Oleh Shohibul Anshor Siregar

Disadari atau tidak, perubahan demografi dan migrasi kerap memicu perasaan keterancaman identitas dalam masyarakat. Ketika masyarakat dihadapkan pada arus migrasi yang signifikan atau pertumbuhan populasi kelompok tertentu, tak terhindari timbulnya perasaan ancaman terhadap identitas

Menggali dan menganalisis peran identitas pada era informasi yang terus berkembang dan bagaimana identitas itu mempengaruhi dan sekaligus dipengaruhi oleh informasi yang terhubung secara global terasa sangat diperlukan saat ini.

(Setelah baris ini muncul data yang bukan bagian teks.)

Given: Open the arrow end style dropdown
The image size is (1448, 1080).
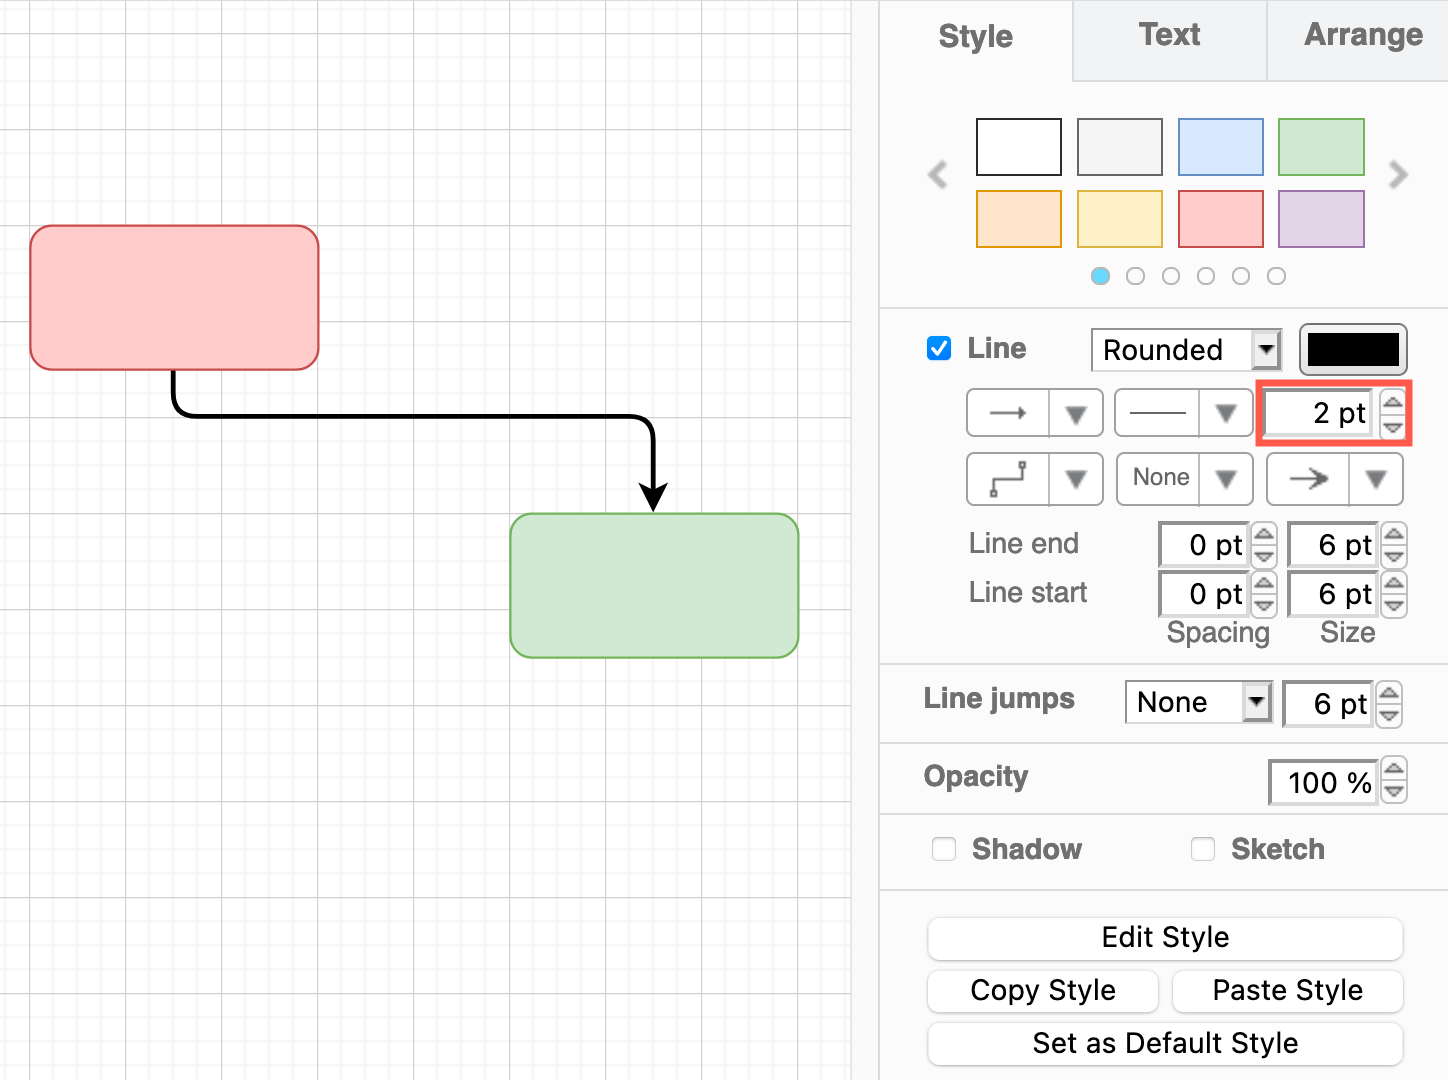Looking at the screenshot, I should click(1376, 478).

Perkembangan teknologi informasi telah mengubah lanskap ekonomi, masyarakat, dan budaya. Identitas individu dan kelompok terbentuk, bertransformasi, dan dipertahankan dalam konteks informasi yang cepat dan yang berlangsung dalam keterhubungan kontinum dalam membentuk perekonomian, pola interaksi sosial, pembentukan komunitas, dan ekspresi budaya (Manuel Castells, 2009, The Power of Identity: The Information Age: Economy, Society, and Culture).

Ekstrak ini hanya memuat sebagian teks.